China and Taiwan are in talks to address issues preventing Taiwanese asset managers from obtaining RQFII quotas.
Taiwan eyes RQFII boost for ETF market

Taiwan is in talks with China’s central bank to allow Taiwanese financial institutions to obtain renminbi qualified foreign institutional investor (RQFII) quotas and develop RQFII ETFs.

Pony Huang, vice-president of corporate planning and strategy at the Taiwan Stock Exchange, sees this as a way to broaden the product range offered by local asset managers.

Speaking on a panel at Citi’s ETF conference in Hong Kong yesterday, she said Taiwanese investors put $4 billion into US ETFs, which equates to the same amount of capital as is in Taiwan’s ETF market.

To plug gaps in the local market, fund houses should add products to their range such as commodity and RQFII ETFs, argues Huang.

Discussions between Taiwan’s central bank and the People’s Bank of China are still in the early stages, she notes, and she could not give a timeframe for when Taiwanese financial institutions might receive RQFII quotas or suggest which firms might enrol in the RQFII programme.  
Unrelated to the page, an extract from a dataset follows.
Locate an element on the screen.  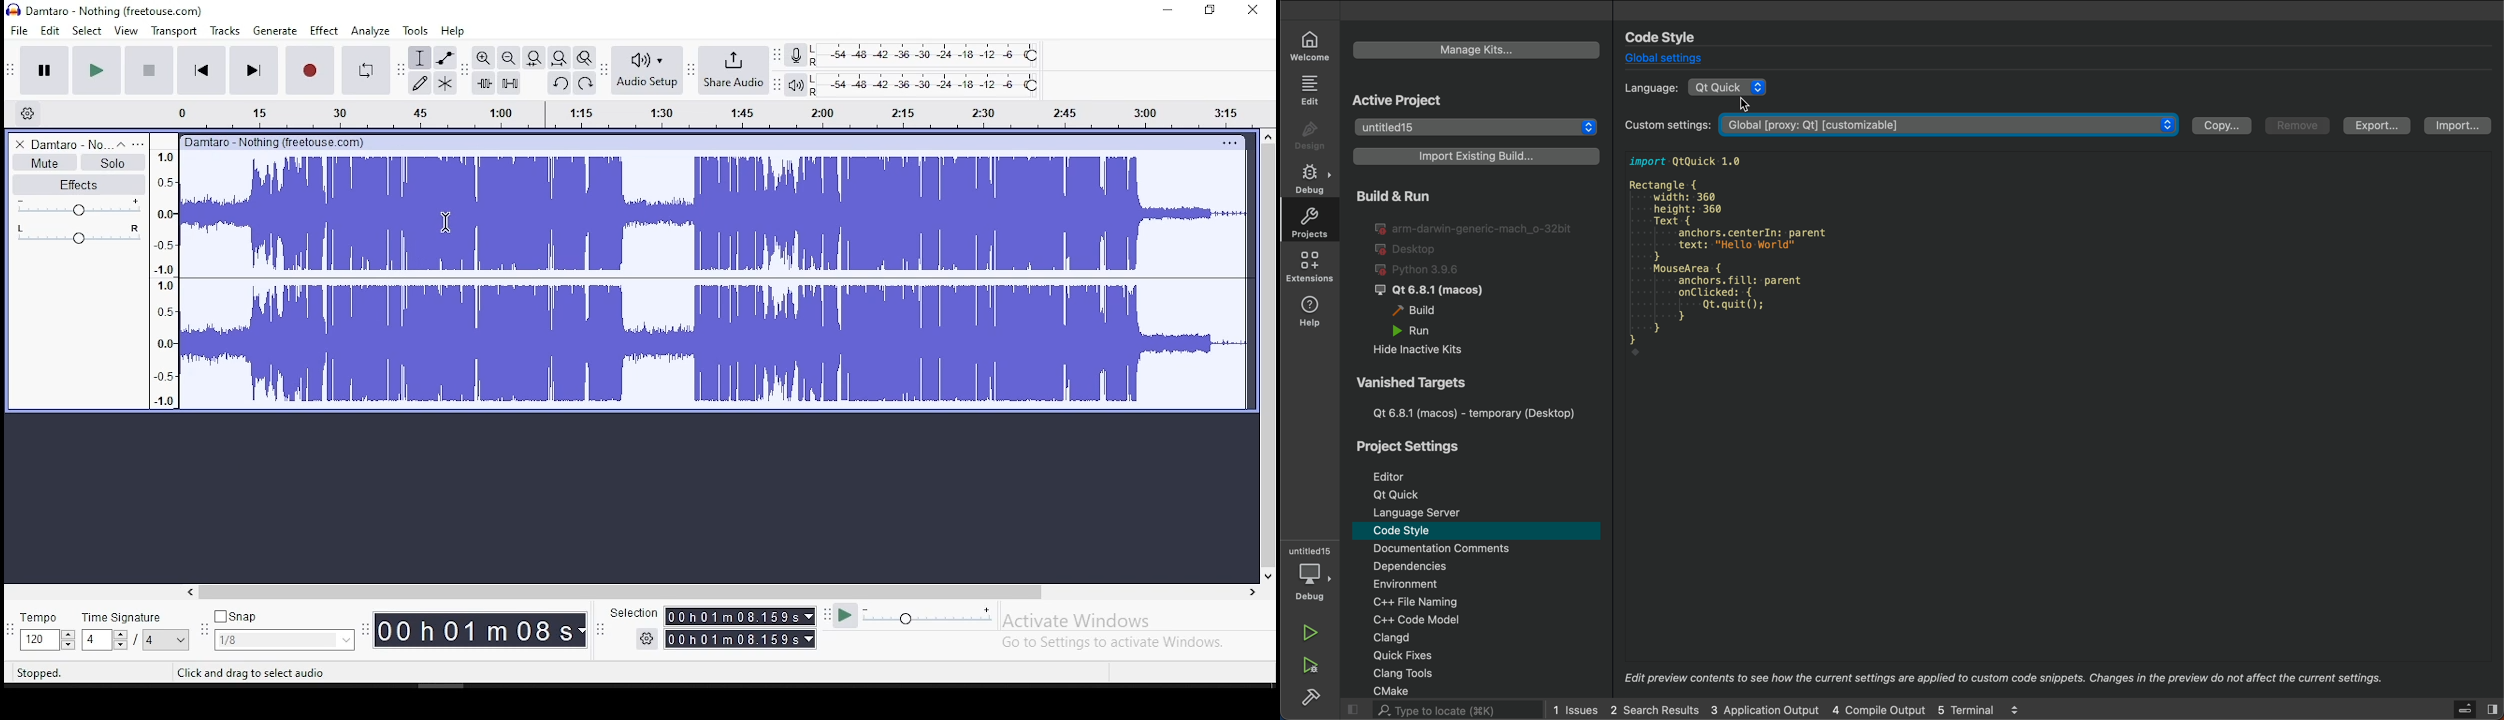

Huang estimated that the first RQFII batch would not be a large amount, but did not suggest a specific sum.

Yet challenges remain for launching RQFII ETFs in Taiwan. One is how offshore RMB will be cleared and settled. Another is that only subsidiaries of Chinese securities firms and fund managers that obtain a licence are eligible to apply for RQFII quotas. The two central banks will discuss how to tackle these problems, says Huang.

The China Securities Regulatory Commission reportedly plans to expand the RQFII programme by increasing the amount of RQFII quotas and allowing more financial institutions in Hong Kong to apply for them. As of September, RQFII quotas totalled Rmb39 billion ($6.2 billion), according to China's State Administration of Foreign Exchange.

However, RQFII products may not be the best investment tools for attracting money from Chinese investors, some say.

Mainland investors looking to invest in Hong Kong, will not come to Hong Kong for RQFII or synthetic ETFs, argues another panellist David Quah, assistant vice-president in the cash market and trading division at Hong Kong Exchanges and Clearing.

Chinese investors are more interested in accessing the foreign market, he adds. ETFs offering, for example, S&P500 exposure are more attractive to mainland investors than A-share ETFs.